DOCUMENT SECTION:
:::::
The headers inserted by milter-spamc are:

  • X-Spam-Flag Boolean "YES" or "NO" as to whether the message is spam.
  • X-Spam-Level Zero or more 'x' characters representing the message score. Note that the choice of 'x' is intentional, since its a neutral character. Asterisk, '*', and many other punctuation characters have special mean in regular expressions and some other pattern matching languages, that they can be error prone to scan for as literals.
  • X-Spam-Status A summary line stating "YES" or "NO", the message score, and the SpamAssassin spam threshold.
  • X-Spam-Report The report as returned by SpamAssassin. It normally provides a summary of the rules triggered, their scores, and brief description. The report format can be customised through SpamAssassin's /etc/mail/spamassassin/local.cf file.
  • X-Original-Recipient When a spam message is redirected to a collection address, one or more of these headers are added for each RCPT address given to Sendmail. These headers can be used should there be a need to resend a message to the original recipients.
  • X-Scanned-By The milter name, version number, host name, host IP, and timestamp. Note there might be multiple instances of this header, one for each participating scan milter, in which case they should represent the most recent to oldest, similar to Received: header behaviour. This ordering is handled by Sendmail and not configurable.

Please note that national privacy laws vary from country to country and that it may be illegal to scan or archive electronic correspondence, even for the purpose of filtering unsolicited bulk email. It is the responsibility of businesses and system administrators to determine what are their rights with respect to electronic mail filtering in their country of residence.

Usage

    milter-spamc [options ...] [arguments ...]

Options can be expressed in four different ways. Boolean options are expressed as +option or -option to turn the option on or off respectively. Options that required a value are expressed as option=value or option+=value for appending to a value list. Note that the +option and -option syntax are equivalent to option=1 and option=0 respectively. Option names are case insensitive.
:::::
EXERCISES TO COMPLETE:
(A) Answer these questions from the milter-spamc documentation, one per line, marked the same way.
(i) Which file is used to customize the format of the report?
(ii) In what order do multiple X-Scanned-By headers appear?
(iii) Which option value is -option equivalent to?
(B) Decide whether each statement agrees with the milter-spamc documentation. Answer yes or no, and quote the words from the milter-spamc documentation that settle it.
(i) X-Original-Recipient headers are added when a spam message is redirected to a collection address.
(ii) The ordering of X-Scanned-By headers can be configured.
(iii) Option names are case sensitive.
(C) Continue the milter-spamc documentation, picking up after its last sentence.
:::::
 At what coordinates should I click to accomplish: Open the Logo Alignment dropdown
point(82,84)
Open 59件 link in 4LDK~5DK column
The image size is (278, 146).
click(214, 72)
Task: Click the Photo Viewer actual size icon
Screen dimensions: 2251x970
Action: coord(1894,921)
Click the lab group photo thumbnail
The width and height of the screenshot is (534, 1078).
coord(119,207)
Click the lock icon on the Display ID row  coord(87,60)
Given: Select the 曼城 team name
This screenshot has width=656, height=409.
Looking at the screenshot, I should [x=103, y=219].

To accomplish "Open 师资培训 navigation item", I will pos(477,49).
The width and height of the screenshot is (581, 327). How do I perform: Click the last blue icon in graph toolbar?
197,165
:::::
ANSWERS GIVEN:
(A)
(i) SpamAssassin's /etc/mail/spamassassin/local.cf file
(ii) From most recent to oldest
(iii) option=0

(B)
(i) Yes: "When a spam message is redirected to a collection address, one or more of these headers are added for each RCPT address given to Sendmail."
(ii) No: "This ordering is handled by Sendmail and not configurable."
(iii) No: "Option names are case insensitive."

(C)
Some options, like +help or -help, are treated as immediate actions or commands. Unknown options are ignored. The first command-line argument is that which does not adhere to the above option syntax. The special command-line argument -- can be used to explicitly signal an end to the list of options.

The default options, as shown below, can be altered by specifying them on the command-line or within an option file, which simply contains command-line options one or more per line and/or on multiple lines. Comments are allowed and are denoted by a line starting with a hash (#) character. If the file= option is defined and not empty, then it is parsed first followed by the command-line options.

Note that there may be additional options that are listed in the option summary given by +help or -help that are not described here.


access-db=/etc/mail/access.db

The type and location of the read-only access key-value map. It provides a centralised means to black and white list hosts, domains, mail addresses, etc. The following methods are supported:

    text!/path/map.txt                      R/O text file, memory hash
    /path/map.db                            Berkeley DB hash format
    db!/path/map.db                         Berkeley DB hash format
    db!btree!/path/map.db                   Berkeley DB btree format
    sql!/path/database                      An SQLite3 database
    socketmap!host:port                     Sendmail style socket-map
    socketmap!/path/local/socket            Sendmail style socket-map
    socketmap!123.45.67.89:port             Sendmail style socket-map
    socketmap![2001:0DB8::1234]:port        Sendmail style socket-map

If :port is omitted, the default is 7953.

The access-db contains key-value pairs. Lookups are performed from most to least specific, stopping on the first entry found. Keys are case-insensitive.

An IPv4 lookup is repeated several times reducing the IP address by one octet from right to left until a match is found.

    tag:192.0.2.9
    tag:192.0.2
    tag:192.0
    tag:192

An IPv6 lookup is repeated several times reducing the IP address by one 16-bit word from right to left until a match is found.

    tag:2001:0DB8:0:0:0:0:1234:5678
    tag:2001:0DB8:0:0:0:0:1234
    tag:2001:0DB8:0:0:0:0
    tag:2001:0DB8:0:0:0
    tag:2001:0DB8:0:0
    tag:2001:0DB8:0:0
    tag:2001:0DB8:0
    tag:2001:0DB8
    tag:2001

A domain lookup is repeated several times reducing the domain by one label from left to right until a match is found.

    tag:[ipv6:2001:0DB8::1234:5678]
    tag:[192.0.2.9]
    tag:sub.domain.tld
    tag:domain.tld
    tag:tld
    tag:

An email lookup is similar to a domain lookup, the exact address is first tried, then the address's domain, and finally the local part of the address.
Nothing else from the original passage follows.